- **EXERCISE PROMPT**
When the line containing "Task: Click the notifications bell icon" appears in the data below, begin copying there and stop only after the line containing "2048x1103 pixels.".

[Opening RECORDED DATA section]

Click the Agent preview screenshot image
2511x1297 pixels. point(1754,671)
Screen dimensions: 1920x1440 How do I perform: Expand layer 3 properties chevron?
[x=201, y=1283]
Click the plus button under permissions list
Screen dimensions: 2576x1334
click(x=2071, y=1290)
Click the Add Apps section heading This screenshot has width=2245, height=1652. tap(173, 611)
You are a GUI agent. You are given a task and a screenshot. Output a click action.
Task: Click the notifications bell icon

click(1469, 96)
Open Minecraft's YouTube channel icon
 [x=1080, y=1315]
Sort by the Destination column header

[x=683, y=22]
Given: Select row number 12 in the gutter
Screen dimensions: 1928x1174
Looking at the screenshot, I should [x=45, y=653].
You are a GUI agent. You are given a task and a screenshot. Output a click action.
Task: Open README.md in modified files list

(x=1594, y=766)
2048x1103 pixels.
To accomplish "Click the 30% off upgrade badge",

[Closing RECORDED DATA section]

- **RESULT**
Task: Click the notifications bell icon

click(1469, 96)
Open Minecraft's YouTube channel icon
 [x=1080, y=1315]
Sort by the Destination column header

[x=683, y=22]
Given: Select row number 12 in the gutter
Screen dimensions: 1928x1174
Looking at the screenshot, I should [x=45, y=653].
You are a GUI agent. You are given a task and a screenshot. Output a click action.
Task: Open README.md in modified files list

(x=1594, y=766)
2048x1103 pixels.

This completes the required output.